# Texte présenté:
Depuis l’âge de 12 ans, le trentenaire fume de la marijuana. Il s’est fait dénoncer alors qu’il voulait bénéficier d’un abattement fiscal pour fins thérapeutiques.
C’est d’une manière plutôt insolite que la police a débusqué la consommation de cannabis de ce jeune homme, âgé de 34 ans aujourd’hui. Fin 2014, il veut déduire sur sa déclaration d’impôts ses dépenses spéciales… pour son cannabis médical, soit 4 650 euros… L’administration des Contributions directes le dénonce. Vendredi matin, il était convoqué devant le tribunal correctionnel.
Depuis de longues années, Xavier (34 ans), qui dit souffrir de TDAH (trouble déficitaire de l’attention/hyperactivité), s’adonne à la consommation de cannabis. Il ne s’en cache pas. «Le cannabis, ça coûte cher. Mais la santé passe avant tout», glissait-il ainsi aux juges vendredi matin.
Le parquet reproche au trentenaire d’avoir consommé de la marijuana. Entre 2009 et 2015, il en aurait ainsi acheté pour plus de 26 000 euros aux Pays-Bas. En moyenne, il aurait fumé entre deux à trois joints par jour. Voilà ce qui ressort de l’enquête policière lancée en mai 2015.
Retour sur ce début d’enquête plutôt insolite : c’est en effet l’administration des Contributions directes qui a dénoncé le trentenaire. Fin 2014, ce dernier veut faire déduire 4 650 euros de dépenses spéciales. Plus précisément, il souhaite bénéficier d’un abattement fiscal pour fins thérapeutiques.
Très vite, la police constate qu’il ne s’agit pas d’une action unique. Régulièrement, il se rend aux Pays-Bas. «Le cannabis, c’est mon médicament», leur lâche Xavier lors de son audition. Il explique avoir commencé à fumer à l’âge de 12-13 ans. «Sans doute parce que je sentais que j’allais mieux…»
À l’occasion d’une perquisition en janvier 2016, c’est une véritable plantation de cannabis que la police découvre dans sa cabane dans les bois, près de Moesdorf. «Il avait une armoire d’une valeur de 1 500 euros avec des lampes et tout un système d’aération pour les plants», relève l’enquêteur. Mais ce n’est pas tout. Les policiers saisissent aussi un sachet contenant 59 g, plusieurs petites doses préparées ainsi que quelques ustensiles. «Il nous a dit qu’il souffrait de TDAH», ajoute l’enquêteur. Ce dernier est convaincu que le prévenu n’est pas malade, mais qu’il est dépendant au cannabis : «Il est obsédé par cette plante! Qu’il fasse une cure pour s’aider!»

# Extraits de données:

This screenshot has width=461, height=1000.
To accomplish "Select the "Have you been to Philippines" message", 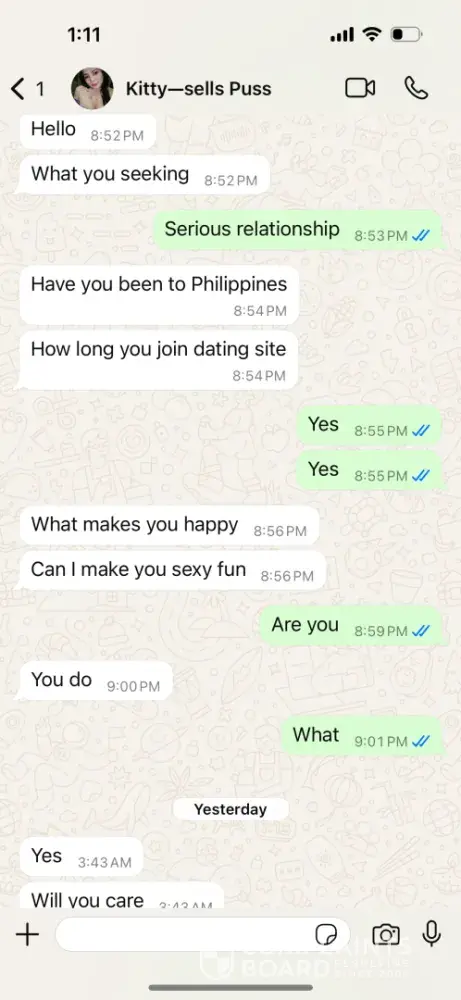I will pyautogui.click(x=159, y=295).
* * *
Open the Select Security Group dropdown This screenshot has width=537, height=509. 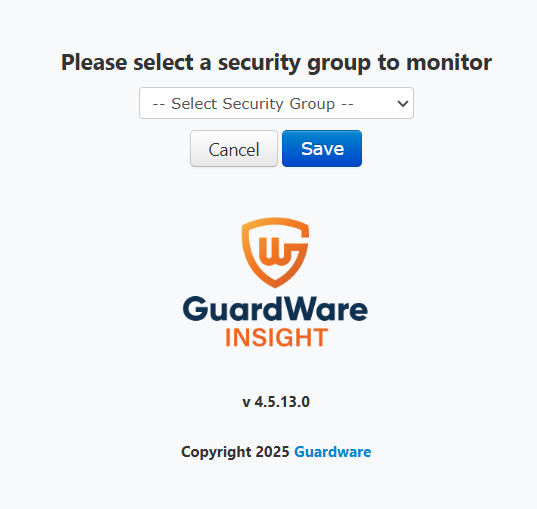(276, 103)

# Consignes:
1. D'après l'article sur le fumeur de cannabis dénoncé par le fisc, où la police a-t-elle découvert la plantation de cannabis en janvier 2016 ?
2. Recopiez à l'identique le passage de l'article sur le fumeur de cannabis dénoncé par le fisc, en commençant par « Depuis de longues » et en allant jusqu'à « juges vendredi matin. ».
3. Poursuivez l'article sur le fumeur de cannabis dénoncé par le fisc à partir de l'endroit où il s'arrête.
Les données ont une autre source que l'article sur le fumeur de cannabis dénoncé par le fisc.

# Réponses rédigées:
1. Dans sa cabane dans les bois, près de Moesdorf.

2.
Depuis de longues années, Xavier (34 ans), qui dit souffrir de TDAH (trouble déficitaire de l’attention/hyperactivité), s’adonne à la consommation de cannabis. Il ne s’en cache pas. «Le cannabis, ça coûte cher. Mais la santé passe avant tout», glissait-il ainsi aux juges vendredi matin.

3.
De l’enquête, il ressort que le trentenaire se procure ses ordonnances auprès d’un médecin à Cologne (D). Il les faxe dans une pharmacie aux Pays-Bas, où il va ensuite récupérer les préparations. Lors de ses 36 voyages, il a à chaque fois importé 100 g. L’enquêteur se demande comment le trentenaire a pu financer sa consommation, alors qu’il est sans revenu fixe régulier. «Ma mère m’a aussi aidé. Et j’ai fini par lancer ma propre culture, car je ne pouvais plus payer le cannabis en pharmacie», expliquera le prévenu plus tard aux juges. En 2015, il a seulement fait trois voyages aux Pays-Bas. Mais chez lui, il récolte 200 g.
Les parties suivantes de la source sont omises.